Plus on prend de l'âge, plus on risque de souffrir d'un rétrécissement sévère de la valve qui sépare le ventricule gauche d'une artère majeure du corps, l'aorte, causant ainsi une insuffisance cardiaque. Des chercheurs de l'Université Laval ont toutefois une bonne nouvelle pour tous les nonagénaires. Le risque de mortalité associé au remplacement de la valve aortique par cathéter n'est pas plus élevé chez les personnes de ce groupe d'âge que chez les patients plus jeunes, et leurs chances de vivre au moins 5 ans après l'intervention sont similaires.
C'est ce que rapporte, dans The American Journal of Cardiology, une équipe regroupant des chercheurs américains, des chercheurs suisses et les professeurs Philippe Pibarot et Josep Rodés-Cabau, de la Faculté de médecine de l'Université Laval et du Centre de recherche de l'Institut universitaire de cardiologie et de pneumologie de Québec-Université Laval (IUCPQ-UL).

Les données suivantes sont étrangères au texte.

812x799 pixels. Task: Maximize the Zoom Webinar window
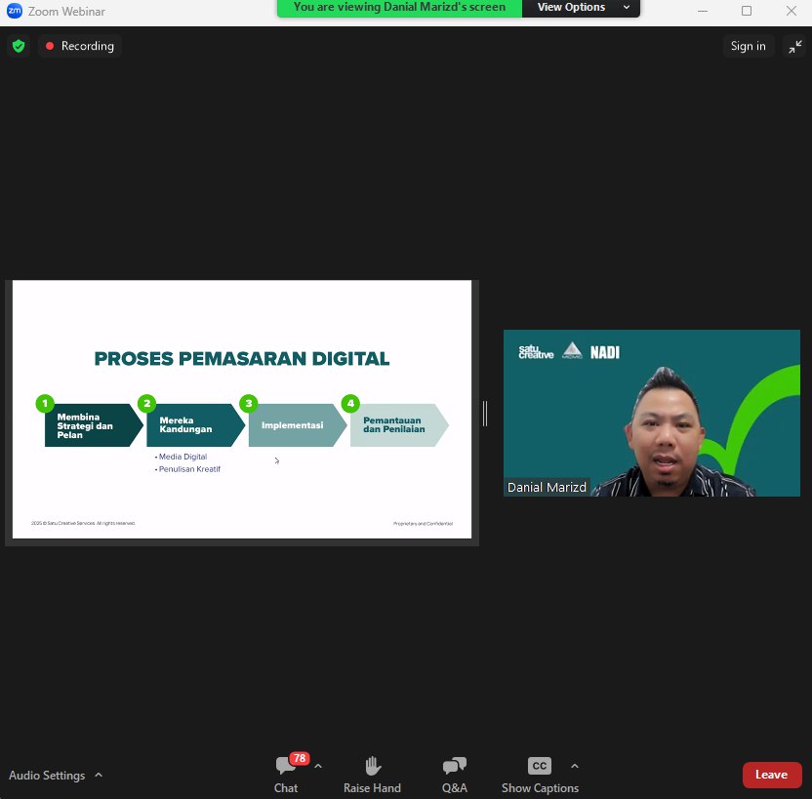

Ces chercheurs ont uni leurs efforts pour analyser l'issue de près de 6900 remplacements de valve aortique effectués dans les 9 centres hospitaliers auxquels ils sont affiliés. Parmi tous ces patients, 591 étaient âgés entre 90 ans et 100 ans au moment de l'intervention. «Plusieurs études ont déjà démontré que le remplacement de la valve aortique par cathéter était faisable et sécuritaire pour les patients de ce groupe d'âge, mais il y avait peu de données sur leur survie à long terme», souligne le professeur Rodés-Cabau.
Les analyses des chercheurs ont révélé que le taux de mortalité 30 jours après l'intervention avoisinait 3% dans le groupe des nonagénaires tout comme dans le groupe de 6305 personnes de moins de 90 ans (l'âge moyen dans ce groupe était de 80 ans). «Après 5 ans, le taux de mortalité se situait à environ 28% dans les deux groupes et l'amélioration des capacités fonctionnelles et de la qualité de vie était comparable», ajoute le professeur Rodés-Cabau.
On peut s'étonner que des patients plus âgés survivent aussi bien que les plus jeunes, mais il y a une raison à cela, poursuit-il. «Les nonagénaires chez qui on remplace la valve aortique sont bien sélectionnés. Si le patient est fragile, qu'il a trop perdu de masse musculaire, qu'il a déjà fait des accidents vasculaires cérébraux ou que ses reins fonctionnent mal, les risques dépassent les avantages et il est préférable de ne pas réaliser l'intervention. Par contre, chez les patients qui ont une bonne santé, l'âge n'est pas un obstacle.»
Le professeur Rodés-Cabau, qui est cardiologue et hémodynamicien, pratique régulièrement des remplacements de valve aortique par cathéter, notamment chez des patients très âgés. «Avant l'intervention, ces personnes souffrent d'insuffisance cardiaque, elles se fatiguent rapidement, elles peuvent avoir des douleurs thoraciques ou des difficultés à respirer, ce qui fait qu'elles doivent souvent consulter aux urgences. Le remplacement de valve aortique par cathéter est le seul traitement qui existe pour leur condition et il produit une amélioration nette de leur qualité de vie. Aucun patient ne devrait se voir priver de cette intervention uniquement sur la base de son âge.»